Some provocative issues examined in my book are: What is the nature of money, power and class in America? Are people inherently good or evil (the view of Hobbes versus Rousseau's)? Why has there never been a classless society? For all these reasons and more, The War of All Against All will make rewarding and entertaining reading both for the layperson and the scholar of the social sciences or the humanities.

Even under the best conditions of class society, life is a war of everyone against everyone, which the lower class decidedly loses. If the ruling class cannot be overthrown the best hope is for a decent culture, a humane system of rules for interaction, with those with modest means being left alone to lead a humble life.

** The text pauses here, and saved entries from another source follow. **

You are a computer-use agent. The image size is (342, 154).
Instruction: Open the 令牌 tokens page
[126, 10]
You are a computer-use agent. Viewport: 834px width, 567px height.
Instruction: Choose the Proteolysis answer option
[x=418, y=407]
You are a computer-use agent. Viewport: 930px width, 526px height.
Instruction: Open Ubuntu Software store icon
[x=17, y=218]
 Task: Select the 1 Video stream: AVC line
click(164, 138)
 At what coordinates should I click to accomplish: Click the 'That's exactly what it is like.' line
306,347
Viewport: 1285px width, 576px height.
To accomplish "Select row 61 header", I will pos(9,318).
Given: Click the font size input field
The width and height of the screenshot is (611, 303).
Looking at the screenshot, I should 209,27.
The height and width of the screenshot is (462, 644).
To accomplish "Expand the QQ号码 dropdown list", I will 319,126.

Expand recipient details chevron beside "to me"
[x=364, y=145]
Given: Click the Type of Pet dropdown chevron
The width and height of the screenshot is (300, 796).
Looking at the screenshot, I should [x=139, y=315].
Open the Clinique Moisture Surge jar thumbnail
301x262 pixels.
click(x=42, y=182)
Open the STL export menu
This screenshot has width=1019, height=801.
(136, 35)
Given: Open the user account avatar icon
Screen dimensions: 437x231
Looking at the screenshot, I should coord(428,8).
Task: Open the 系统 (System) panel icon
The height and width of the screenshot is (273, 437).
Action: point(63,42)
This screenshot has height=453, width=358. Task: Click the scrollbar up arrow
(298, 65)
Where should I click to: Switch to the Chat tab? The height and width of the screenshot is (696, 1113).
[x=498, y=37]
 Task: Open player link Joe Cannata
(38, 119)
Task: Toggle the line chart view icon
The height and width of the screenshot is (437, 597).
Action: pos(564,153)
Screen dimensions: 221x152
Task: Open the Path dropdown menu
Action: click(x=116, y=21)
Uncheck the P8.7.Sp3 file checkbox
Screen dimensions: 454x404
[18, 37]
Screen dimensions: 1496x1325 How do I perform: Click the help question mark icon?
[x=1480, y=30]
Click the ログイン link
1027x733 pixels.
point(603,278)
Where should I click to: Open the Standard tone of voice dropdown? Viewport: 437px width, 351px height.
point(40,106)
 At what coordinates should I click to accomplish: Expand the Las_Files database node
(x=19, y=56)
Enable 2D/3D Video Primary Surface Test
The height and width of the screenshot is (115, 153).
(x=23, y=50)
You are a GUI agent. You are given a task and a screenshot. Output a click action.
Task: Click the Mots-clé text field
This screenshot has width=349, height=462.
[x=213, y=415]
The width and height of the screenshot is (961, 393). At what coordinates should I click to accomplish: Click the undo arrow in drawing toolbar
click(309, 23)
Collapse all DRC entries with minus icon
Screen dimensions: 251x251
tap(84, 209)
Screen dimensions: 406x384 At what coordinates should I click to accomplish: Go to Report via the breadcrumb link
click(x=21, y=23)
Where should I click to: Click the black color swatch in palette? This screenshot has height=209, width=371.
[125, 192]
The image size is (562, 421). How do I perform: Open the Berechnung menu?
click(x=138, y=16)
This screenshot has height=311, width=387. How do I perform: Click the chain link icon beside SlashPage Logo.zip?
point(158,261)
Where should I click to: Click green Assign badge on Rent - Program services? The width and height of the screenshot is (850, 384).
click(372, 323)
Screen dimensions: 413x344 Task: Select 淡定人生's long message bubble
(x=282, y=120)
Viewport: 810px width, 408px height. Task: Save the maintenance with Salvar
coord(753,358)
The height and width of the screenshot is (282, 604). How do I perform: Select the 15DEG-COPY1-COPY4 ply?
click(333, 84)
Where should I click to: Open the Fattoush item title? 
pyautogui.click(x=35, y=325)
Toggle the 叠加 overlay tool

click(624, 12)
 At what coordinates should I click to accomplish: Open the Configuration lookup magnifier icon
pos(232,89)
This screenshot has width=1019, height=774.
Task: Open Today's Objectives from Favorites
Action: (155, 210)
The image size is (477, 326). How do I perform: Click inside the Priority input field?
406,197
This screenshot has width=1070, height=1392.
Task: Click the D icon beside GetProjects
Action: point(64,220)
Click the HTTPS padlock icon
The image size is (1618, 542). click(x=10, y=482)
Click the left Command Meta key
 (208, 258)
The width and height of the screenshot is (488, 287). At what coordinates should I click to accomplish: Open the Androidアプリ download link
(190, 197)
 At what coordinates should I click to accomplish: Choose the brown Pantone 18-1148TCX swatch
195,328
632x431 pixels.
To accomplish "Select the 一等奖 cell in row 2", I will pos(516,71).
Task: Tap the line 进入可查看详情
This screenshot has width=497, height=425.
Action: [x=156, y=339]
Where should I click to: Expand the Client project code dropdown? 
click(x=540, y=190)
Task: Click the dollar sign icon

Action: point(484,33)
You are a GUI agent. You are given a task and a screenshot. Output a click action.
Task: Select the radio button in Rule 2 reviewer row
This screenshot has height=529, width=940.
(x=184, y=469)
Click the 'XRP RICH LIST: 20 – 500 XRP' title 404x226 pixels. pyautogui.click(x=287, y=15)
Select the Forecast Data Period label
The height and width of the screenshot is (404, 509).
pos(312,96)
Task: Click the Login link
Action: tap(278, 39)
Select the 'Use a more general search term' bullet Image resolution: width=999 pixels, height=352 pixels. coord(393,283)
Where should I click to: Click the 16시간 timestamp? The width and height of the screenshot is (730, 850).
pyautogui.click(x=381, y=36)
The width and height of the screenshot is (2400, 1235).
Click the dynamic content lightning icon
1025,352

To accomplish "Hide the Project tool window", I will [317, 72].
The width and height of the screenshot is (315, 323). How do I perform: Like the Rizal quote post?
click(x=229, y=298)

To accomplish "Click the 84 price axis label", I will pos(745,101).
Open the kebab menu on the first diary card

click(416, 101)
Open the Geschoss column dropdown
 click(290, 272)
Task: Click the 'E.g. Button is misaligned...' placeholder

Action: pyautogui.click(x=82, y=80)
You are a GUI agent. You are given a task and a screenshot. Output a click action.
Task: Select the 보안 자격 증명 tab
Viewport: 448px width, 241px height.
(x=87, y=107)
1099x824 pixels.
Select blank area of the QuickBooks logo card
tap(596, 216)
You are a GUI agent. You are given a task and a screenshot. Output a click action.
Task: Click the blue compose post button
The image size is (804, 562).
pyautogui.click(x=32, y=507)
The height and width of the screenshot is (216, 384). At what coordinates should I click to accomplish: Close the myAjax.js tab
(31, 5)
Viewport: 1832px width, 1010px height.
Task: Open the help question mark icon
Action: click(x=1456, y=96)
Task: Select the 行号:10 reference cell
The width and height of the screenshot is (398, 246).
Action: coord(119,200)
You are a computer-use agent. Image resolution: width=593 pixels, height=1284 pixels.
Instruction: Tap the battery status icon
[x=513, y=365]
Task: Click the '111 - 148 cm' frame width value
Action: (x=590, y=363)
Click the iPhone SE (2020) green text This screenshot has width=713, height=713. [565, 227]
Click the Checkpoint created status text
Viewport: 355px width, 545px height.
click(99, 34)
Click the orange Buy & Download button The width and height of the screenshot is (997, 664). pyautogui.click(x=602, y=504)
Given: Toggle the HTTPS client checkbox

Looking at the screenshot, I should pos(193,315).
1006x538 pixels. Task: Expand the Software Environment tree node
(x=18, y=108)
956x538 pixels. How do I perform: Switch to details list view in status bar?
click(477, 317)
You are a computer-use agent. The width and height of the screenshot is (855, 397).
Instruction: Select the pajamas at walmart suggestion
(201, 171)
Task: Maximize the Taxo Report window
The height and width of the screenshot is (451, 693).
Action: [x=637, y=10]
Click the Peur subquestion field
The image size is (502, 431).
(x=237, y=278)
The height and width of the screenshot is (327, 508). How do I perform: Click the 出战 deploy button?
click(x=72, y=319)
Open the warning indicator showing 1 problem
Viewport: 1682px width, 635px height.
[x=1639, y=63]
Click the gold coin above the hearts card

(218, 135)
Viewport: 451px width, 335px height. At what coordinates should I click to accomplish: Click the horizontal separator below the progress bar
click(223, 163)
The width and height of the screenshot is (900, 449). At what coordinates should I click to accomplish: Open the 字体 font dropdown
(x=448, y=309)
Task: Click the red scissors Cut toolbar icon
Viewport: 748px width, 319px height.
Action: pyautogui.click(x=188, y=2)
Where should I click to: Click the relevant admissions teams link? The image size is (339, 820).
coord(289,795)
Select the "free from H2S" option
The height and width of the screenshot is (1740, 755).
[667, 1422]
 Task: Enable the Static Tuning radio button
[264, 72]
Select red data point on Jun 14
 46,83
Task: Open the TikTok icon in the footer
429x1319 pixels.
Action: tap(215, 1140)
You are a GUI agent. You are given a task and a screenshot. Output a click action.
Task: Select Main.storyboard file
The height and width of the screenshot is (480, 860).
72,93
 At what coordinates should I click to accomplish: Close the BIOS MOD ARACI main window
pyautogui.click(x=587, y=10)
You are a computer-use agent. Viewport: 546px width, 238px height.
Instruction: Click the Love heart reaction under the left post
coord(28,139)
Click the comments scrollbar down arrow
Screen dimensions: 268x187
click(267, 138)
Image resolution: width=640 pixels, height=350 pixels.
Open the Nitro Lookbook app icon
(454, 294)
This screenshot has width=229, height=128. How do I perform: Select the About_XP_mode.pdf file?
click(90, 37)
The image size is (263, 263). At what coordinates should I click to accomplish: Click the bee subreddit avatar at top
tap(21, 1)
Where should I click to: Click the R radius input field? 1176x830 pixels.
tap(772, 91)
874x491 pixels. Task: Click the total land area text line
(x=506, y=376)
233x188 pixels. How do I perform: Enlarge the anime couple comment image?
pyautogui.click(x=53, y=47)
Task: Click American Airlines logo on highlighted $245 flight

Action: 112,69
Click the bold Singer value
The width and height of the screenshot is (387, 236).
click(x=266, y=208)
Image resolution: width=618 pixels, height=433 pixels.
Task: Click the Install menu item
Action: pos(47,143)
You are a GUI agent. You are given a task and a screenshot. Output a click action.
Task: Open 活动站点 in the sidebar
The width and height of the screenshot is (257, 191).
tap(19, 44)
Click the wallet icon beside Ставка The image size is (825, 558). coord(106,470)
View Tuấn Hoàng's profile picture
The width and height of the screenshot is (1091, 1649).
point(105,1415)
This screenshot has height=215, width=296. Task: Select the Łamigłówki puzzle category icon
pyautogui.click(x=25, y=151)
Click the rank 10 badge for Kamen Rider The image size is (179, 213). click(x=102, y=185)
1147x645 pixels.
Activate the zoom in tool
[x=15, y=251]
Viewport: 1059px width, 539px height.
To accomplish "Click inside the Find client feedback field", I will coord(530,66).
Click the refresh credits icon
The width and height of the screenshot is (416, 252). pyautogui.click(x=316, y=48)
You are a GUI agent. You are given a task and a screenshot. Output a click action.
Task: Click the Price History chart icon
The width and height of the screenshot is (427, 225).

According to Hobbes, only an all-powerful state, a Leviathan, could create order out of the chaos of social warfare, and thereby assure a civilized life for the great as well as the powerless. Yet in every age, the rewards of freedom have been worth fighting for. The Spartacus revolt in ancient Rome, the Jacquerie in France, the Peasants' War in Germany, and the Nat Turner and Denmark Vessey revolts in the antebellum American South were all desperate challenges to the class system. Their brutal suppression in every instance terminated armed revolutionary resistance to oppression, yet class struggle continued in economic and cultural forms.

Conflict is ubiquitous in class society, and everyday each of us is bound to encounter examples of it. A motorist with limited means tries to talk his way out of a police officer's issuing him a ticket that carries a hefty fine. A victim of a business franchising scam finds he is unable to recover his money. A grandee, a blueblood, guilty of a felony is not prosecuted due to his connections, which extend to the district attorney's office. Draftees into the military -- such as during the Vietnam War -- are disproportionately drawn from the working class, while the privileged often find a way to avoid risking life and limb in a war they enthusiastically support. Anti-abortionists try to overturn Roe vs. Wade, saying "your mother was pro-life," while pro-abortion advocates oppose "compulsory pregnancy."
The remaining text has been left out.